> Available data:
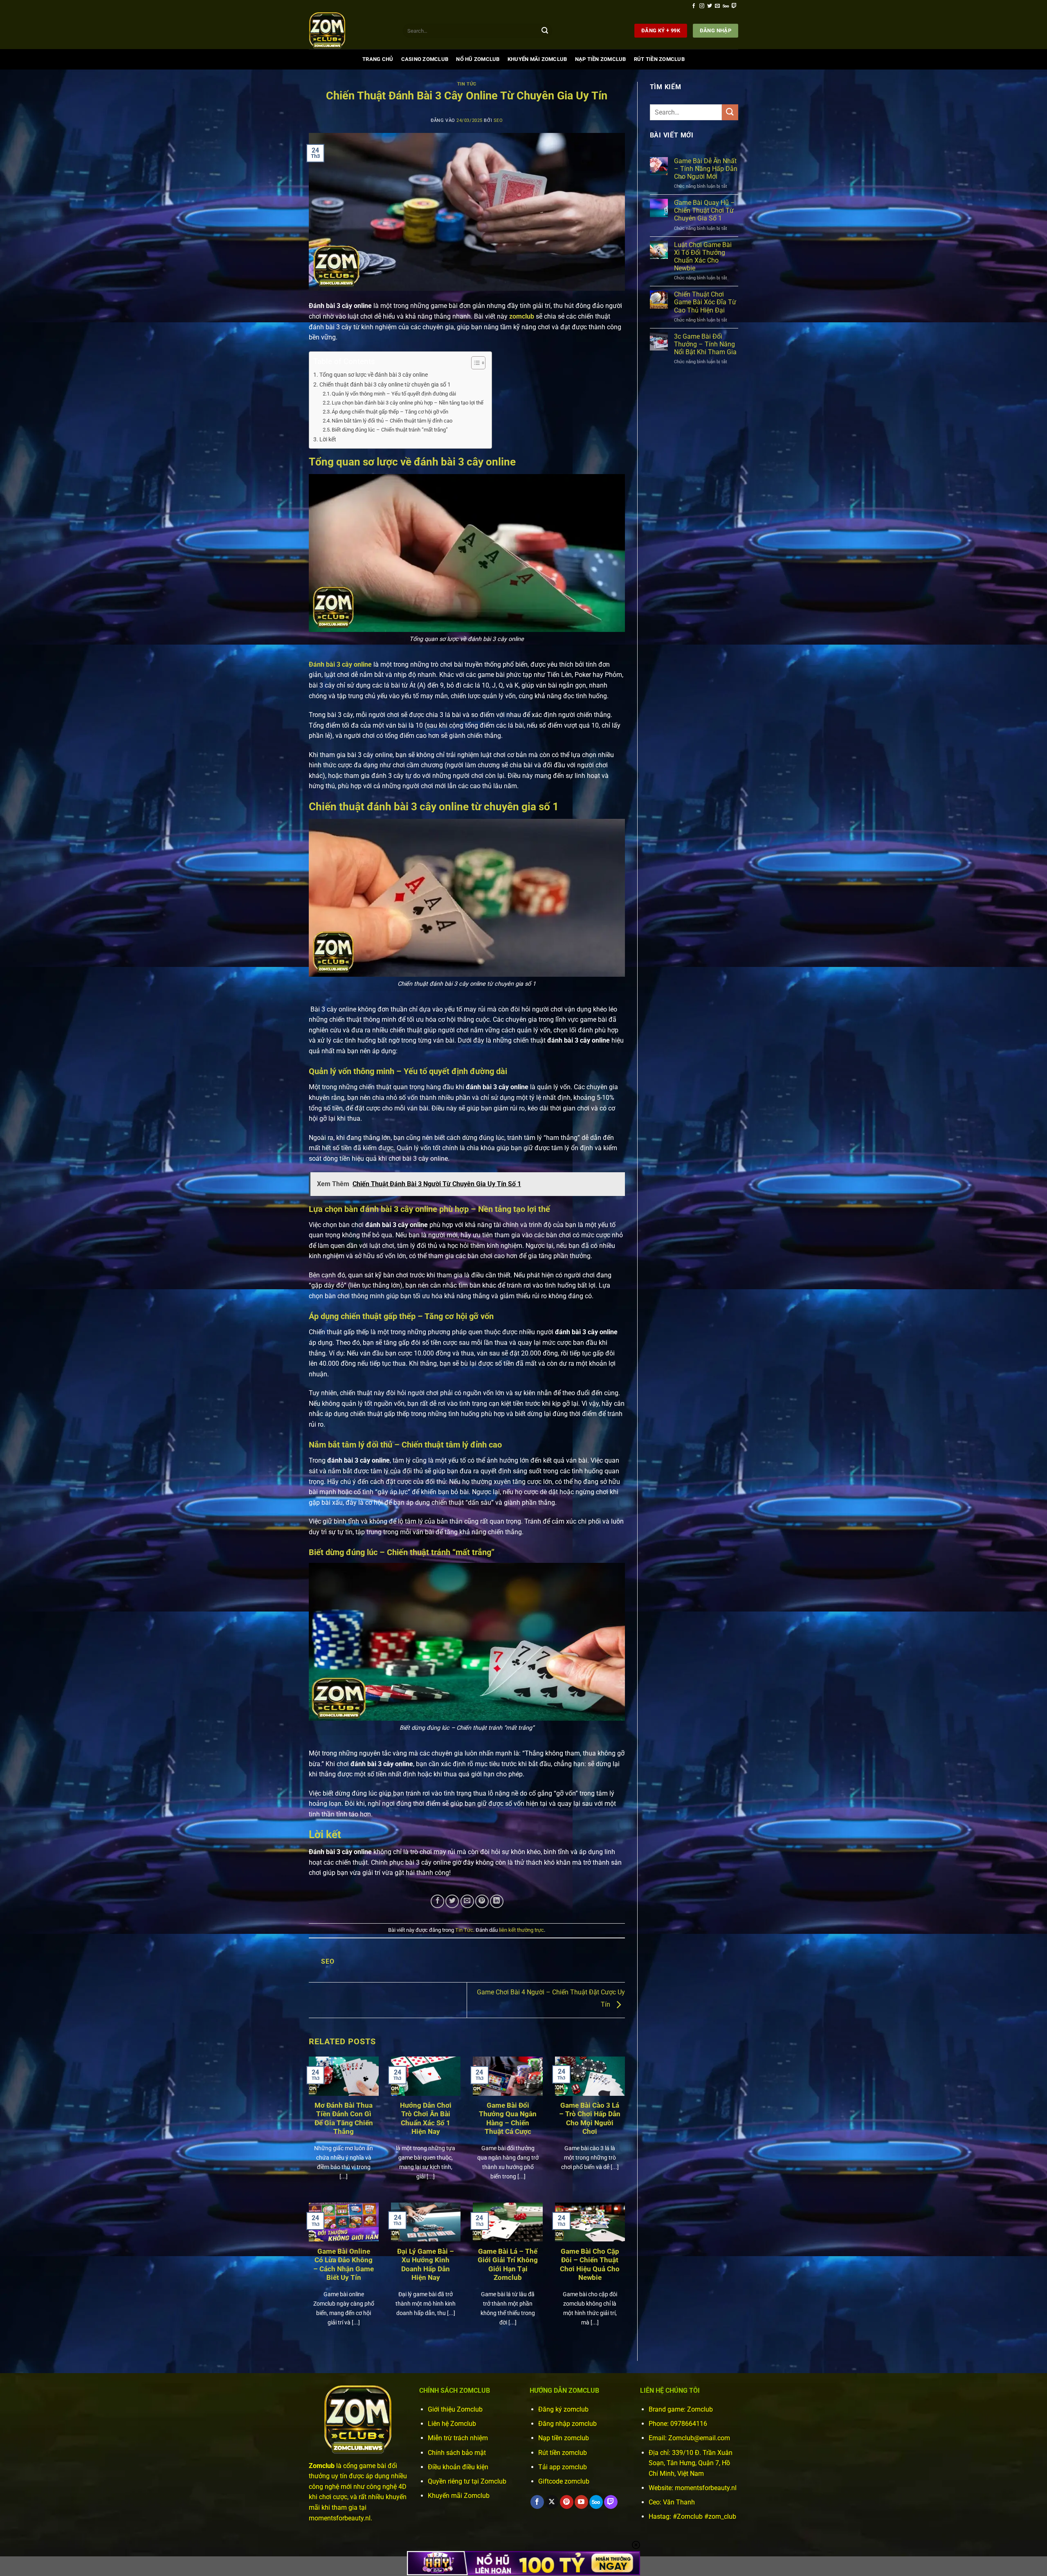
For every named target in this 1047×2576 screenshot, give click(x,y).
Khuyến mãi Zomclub (537, 59)
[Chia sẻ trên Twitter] (452, 1901)
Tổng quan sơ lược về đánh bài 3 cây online (373, 374)
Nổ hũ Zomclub (477, 59)
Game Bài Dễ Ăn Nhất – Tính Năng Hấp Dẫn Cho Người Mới (705, 168)
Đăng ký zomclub (563, 2409)
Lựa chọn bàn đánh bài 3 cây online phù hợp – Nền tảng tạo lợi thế (407, 403)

> Problem requirements: What lines in the data hold the word "đánh"? Return them.

> Your solution:
Tổng quan sơ lược về đánh bài 3 cây online (373, 374)
Lựa chọn bàn đánh bài 3 cây online phù hợp – Nền tảng tạo lợi thế (407, 403)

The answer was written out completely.